[Element and text location data]
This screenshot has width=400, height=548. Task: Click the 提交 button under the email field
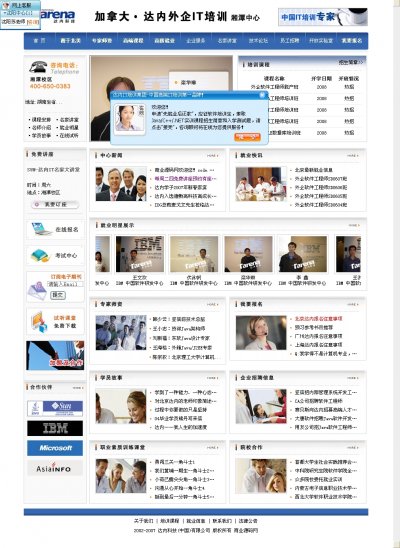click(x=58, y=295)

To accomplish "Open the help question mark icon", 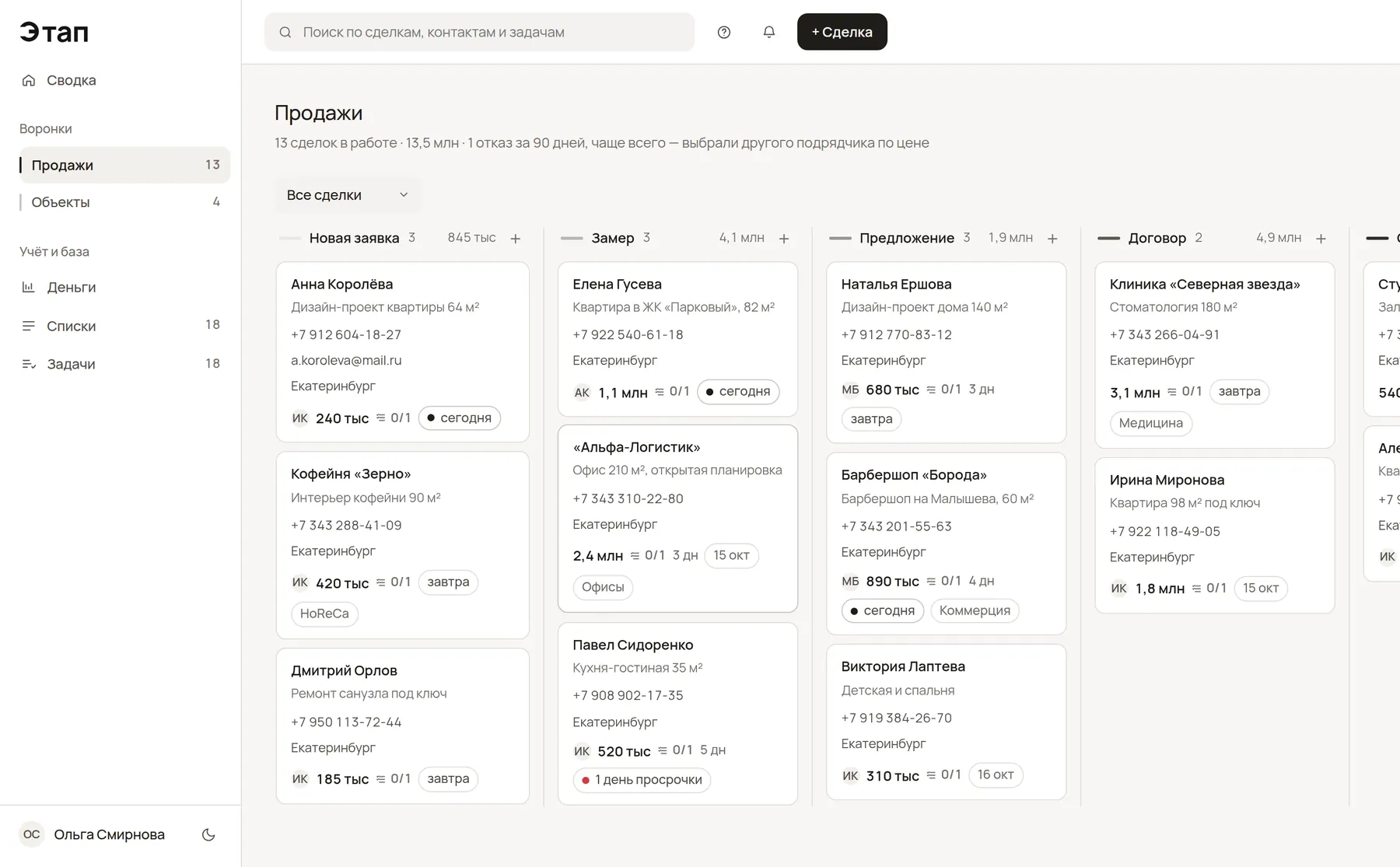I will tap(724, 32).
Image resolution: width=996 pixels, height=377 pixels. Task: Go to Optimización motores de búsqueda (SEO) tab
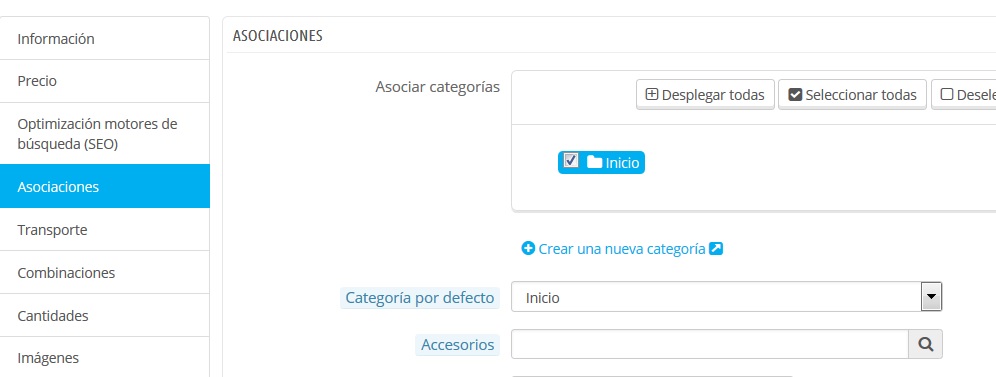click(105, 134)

* **AIM OF THE EXERCISE**
Copy every line above that contains the string "width", leaving each one unchanged.

* **PROBLEM SOLUTION**
This screenshot has width=400, height=548. Task: Click the 提交 button under the email field
Image resolution: width=996 pixels, height=377 pixels. Task: Go to Optimización motores de búsqueda (SEO) tab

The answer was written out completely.